A l’image du Joola, les négligences humaines ont été à l’origine de l’explosion d’une citerne remplie de nitrate d’ammoniac dans les locaux de la Sonacos.

Par Bocar SAKHO-bsakho@lequotidien.sn – C’est un fait : les tragédies sont souvent liées à des négligences humaines. Construite en 1983 par une société française, la citerne en question était conforme au règlement français de transport de matières dangereuses. «Cependant, elle avait été réparée en 1991, à la suite d’une fuite constatée lors d’une épreuve hydraulique. Selon les constatations effectuées, il semble que la rupture de la citerne se soit amorcée au niveau de cette réparation», avance le ministère de l’Environnement. L’enquête menée par les autorités sénégalaises établit que la citerne qui s’est rompue avait été l’objet de sur-remplissage à plusieurs reprises. Le document est catégorique : le 23 mars, elle avait été chargée de 22,18 t d’ammoniac, au lieu des 17,685 t permises, compte tenu des spécifications d’origine de la citerne et du niveau maximum de remplissage fixé par le Tmd (0,95). Ce chargement correspond d’ailleurs à un volume d’ammoniac de 34,37 m3, supérieur de plus d’1 m3 au volume d’origine de la citerne. Ceci confirme les déformations antérieures du réservoir liées aux sur-remplissages. L’heure (13h 30 -changement de quart) et le lieu de l’accident (à proximité de la zone de restauration du Port industriel) sont 2 facteurs aggravants qui expliquent en partie le lourd bilan, d’après les enquêtes de l’Etat. Selon la presse, des curieux, alertés par le bruit de l’explosion, et qui se seraient rués vers la zone accidentée, compteraient parmi les victimes.

Les suites données
Dans le climat passionnel, qui inévitablement fait suite à une catastrophe de cette ampleur, la représentation locale du Bureau international du travail a participé à l’enquête et une mission française de l’Inspection des installations classées a pu rapidement se rendre sur place. Il faut souligner l’attitude très ouverte des autorités gouvernementales sénégalaises et de la direction de l’établissement concerné dans ce contexte.
Après l’accident tragique, les autorités en ont tiré des enseignements. Le stockage et l’importation du produit ont été davantage verrouillés. Les modalités d’approvisionnement en ammoniac de l’établissement ont profondément évolué : l’ammoniac est importé d’Europe en conteneurs de 12,5 t et les quantités maximales susceptibles d’être présentes sont : un conteneur au niveau de l’atelier de détoxication des tourteaux, une douzaine de conteneurs sur une aire de stockage sur un terrain proche de l’usine. Pour les autorités, ce nouveau mode de stockage présente un degré de sécurité substantiellement accru, du fait d’une capacité unitaire inférieure à celle des anciennes citernes (18 t), d’un emplissage effectué par l’usine de production en respectant un taux limite de charge, d’une protection par disque de rupture et soupape, de clapets de fermeture de fond en amont des vannes de sectionnement, actionnables à distance par câble.

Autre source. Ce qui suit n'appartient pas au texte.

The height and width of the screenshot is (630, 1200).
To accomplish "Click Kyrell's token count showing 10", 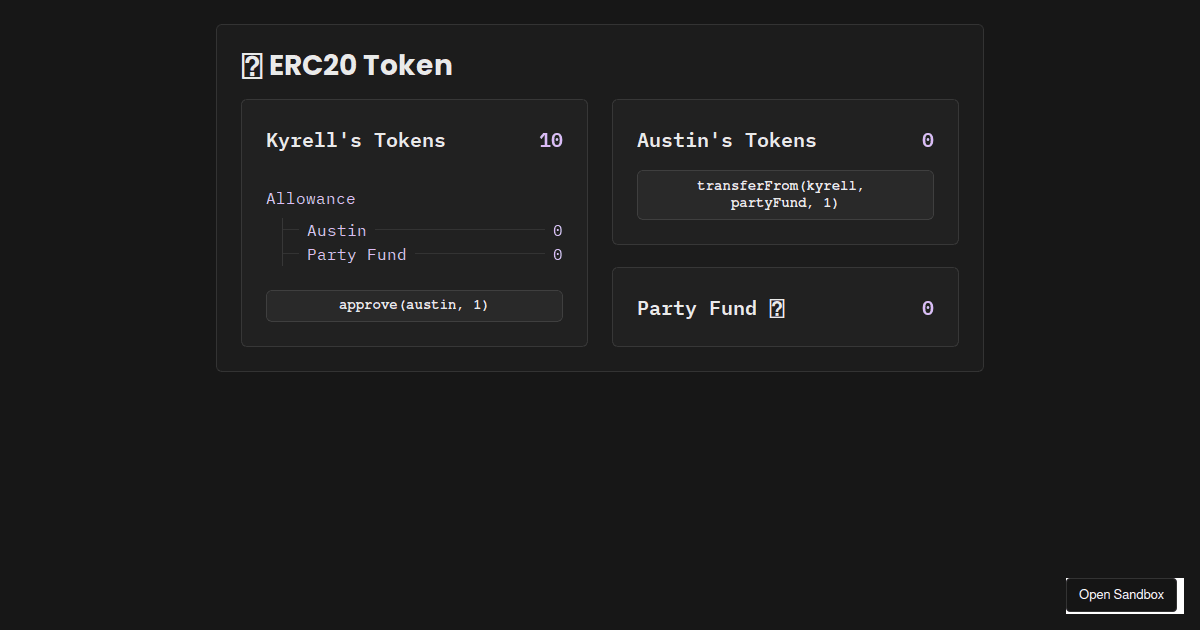I will point(551,140).
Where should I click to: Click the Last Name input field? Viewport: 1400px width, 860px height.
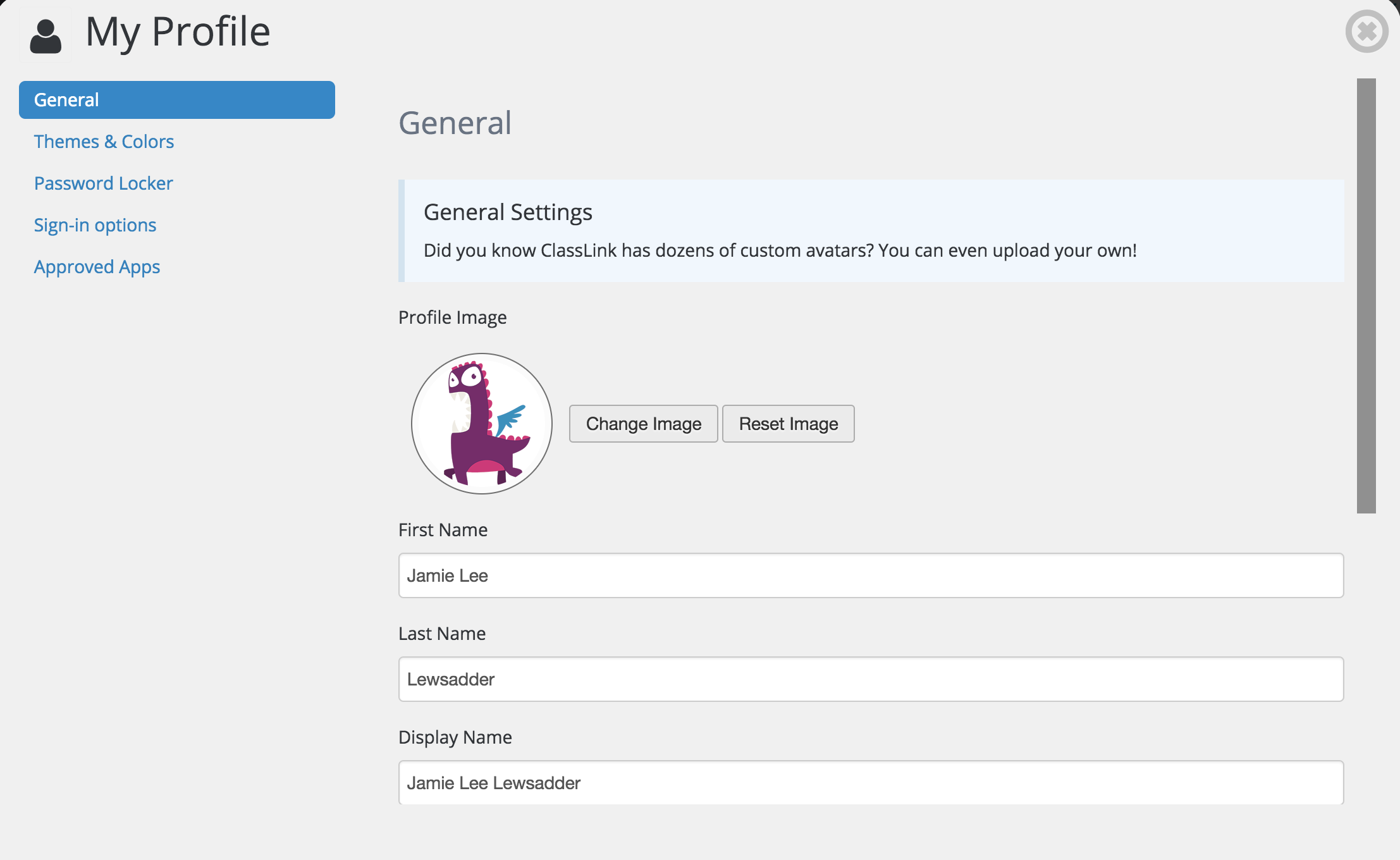point(871,679)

Chronologie des évènements : A portée de souffle ! 

L’unité touchée par l’explosion est implantée dans le secteur industriel du Port de Dakar.

La Sonacos, l’une des sociétés les plus importantes du Sénégal, qui dispose du monopole de la commercialisation des tourteaux et des huiles d’arachide, est touchée au cœur. Quelques jours après l’accident, le ministère de l’Environnement publie un rapport circonstancié sur l’explosion au niveau de ce site qui permet la détoxication des tourteaux d’arachide (élimination de l’aflatoxine) par un procédé d’extraction à l’hexane, utilisant également du formol et de l’ammoniac.

Vu la situation à l’époque, l’accident était sans doute prévisible. «L’ammoniac est importé via des bateaux par une société de production d’engrais également implantée sur le Port de Dakar. Cette dernière stocke l’ammoniac nécessaire à ses fabrications dans trois sphères de 3000 t chacune, réfrigérées à une température comprise entre -5 et -2 °C. Une part de l’ammoniac est vendue à l’usine d’agroalimentaire qui vient s’approvisionner par camion-citerne aux installations de stockage de l’usine d’engrais», rappelle le ministère de l’Environnement dans son rapport publié en avril 1992.